Gather every line of the data below that contains the word "height", copying each of those lines in full.

____ RECORDS SUPPLIED

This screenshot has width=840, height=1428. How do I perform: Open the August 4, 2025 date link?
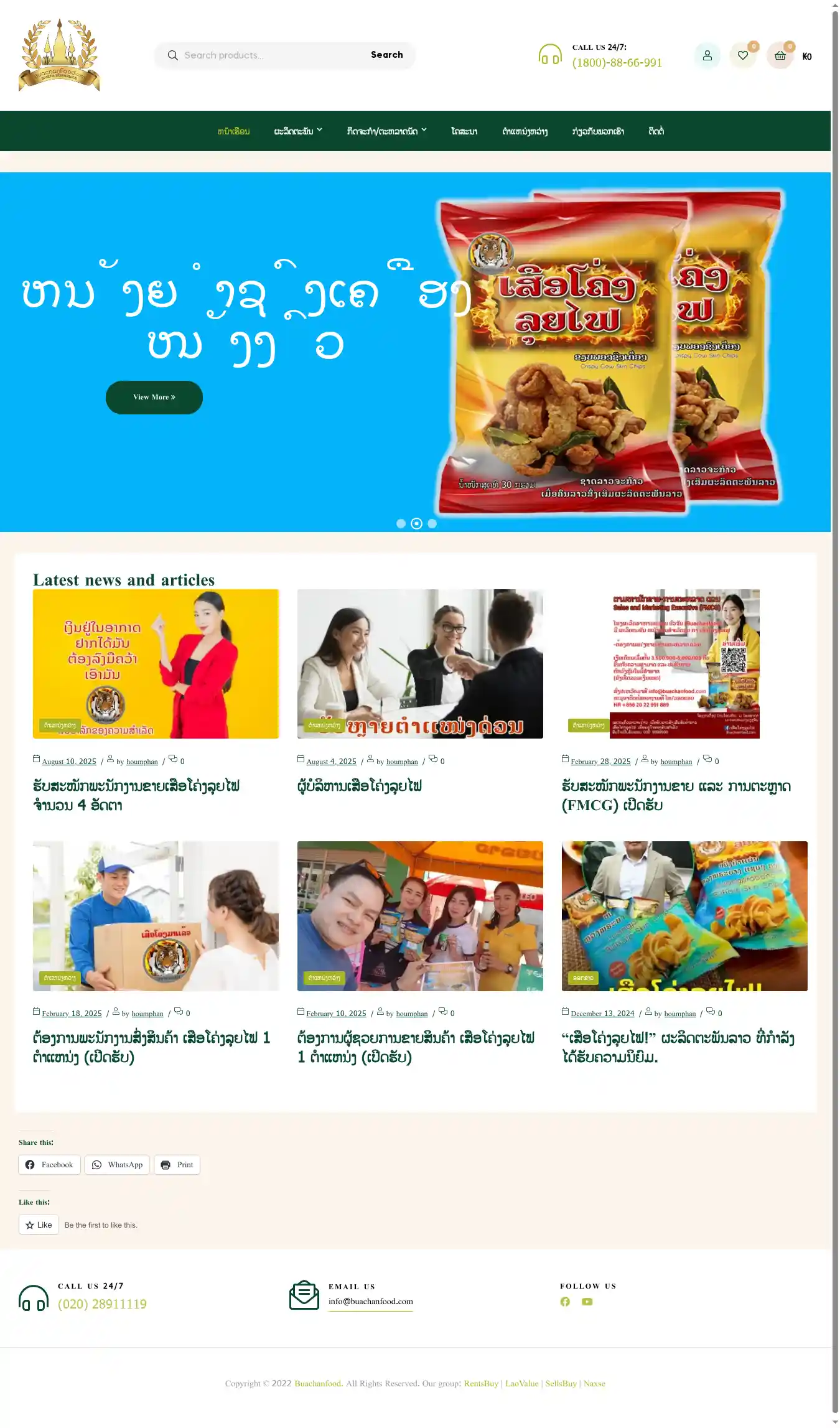click(331, 762)
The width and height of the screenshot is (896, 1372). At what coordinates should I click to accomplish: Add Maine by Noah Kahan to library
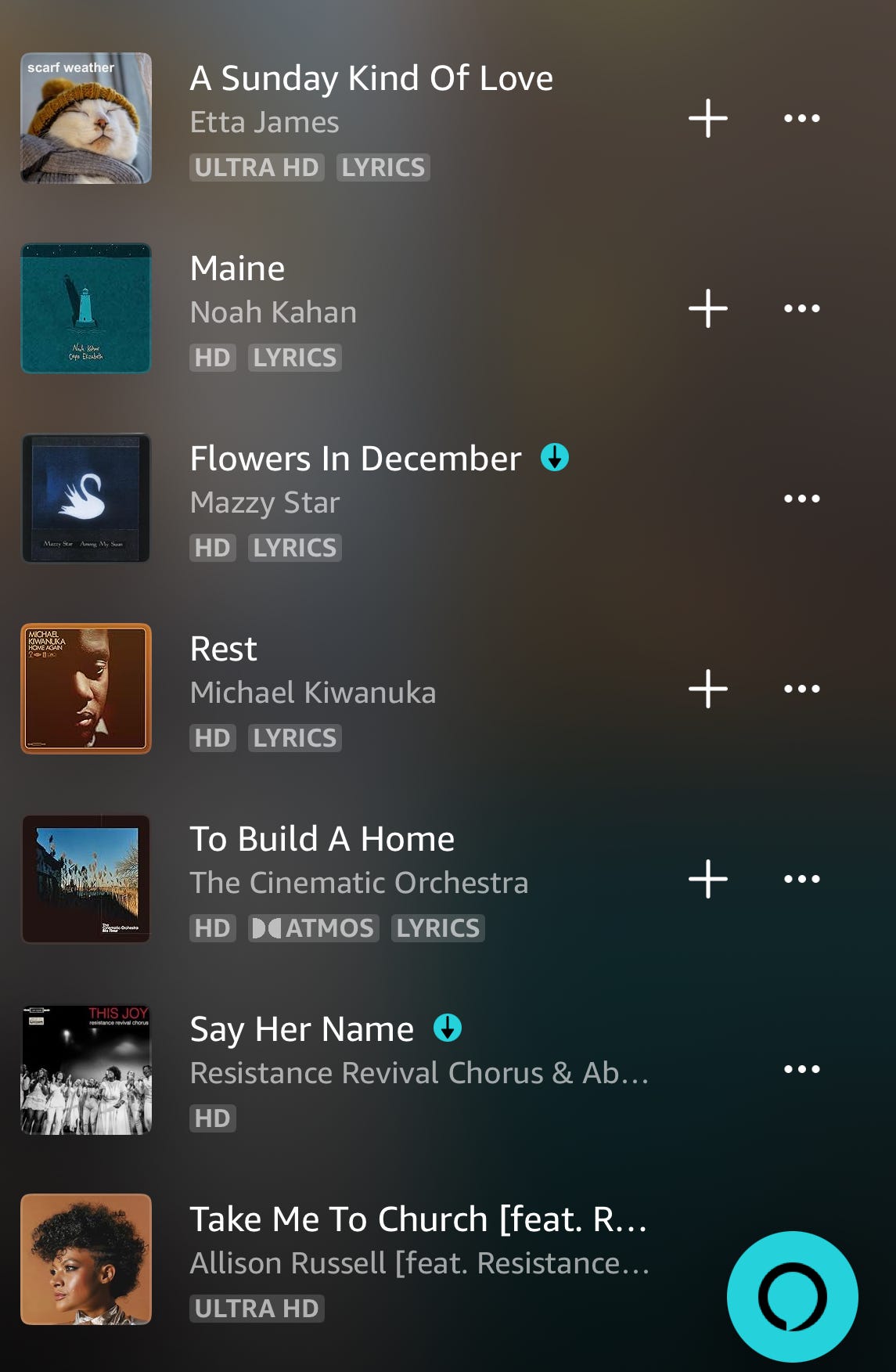point(708,308)
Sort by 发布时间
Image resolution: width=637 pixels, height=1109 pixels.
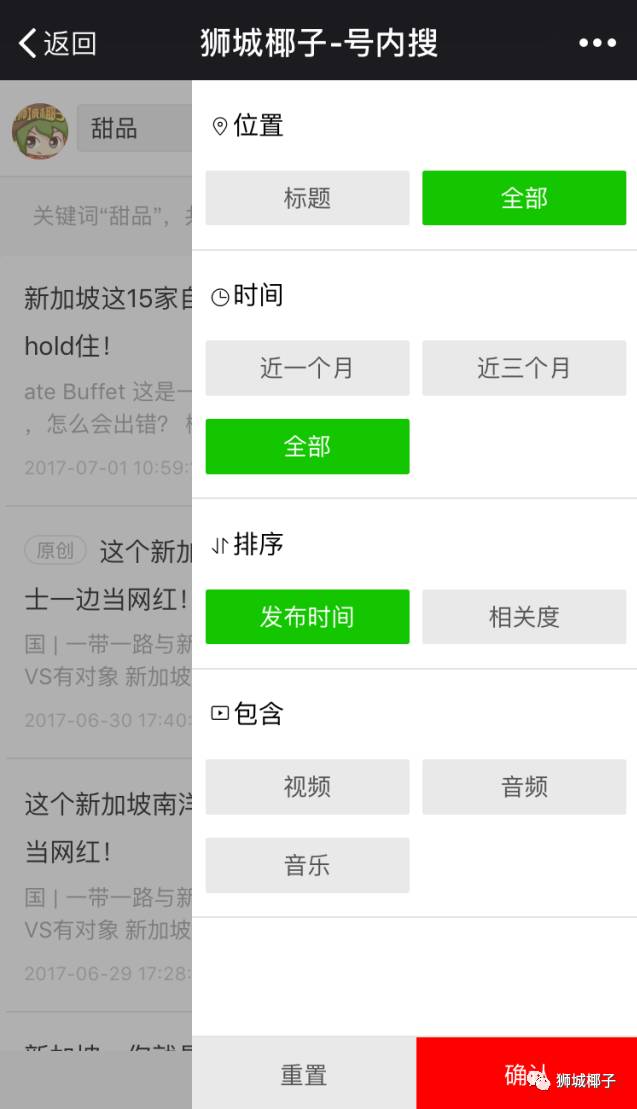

________

## THE REPLY
This screenshot has width=840, height=1428. How do I perform: Open the August 4, 2025 date link?
The width and height of the screenshot is (896, 1372). At what coordinates should I click to accomplish: Add Maine by Noah Kahan to library
Image resolution: width=637 pixels, height=1109 pixels.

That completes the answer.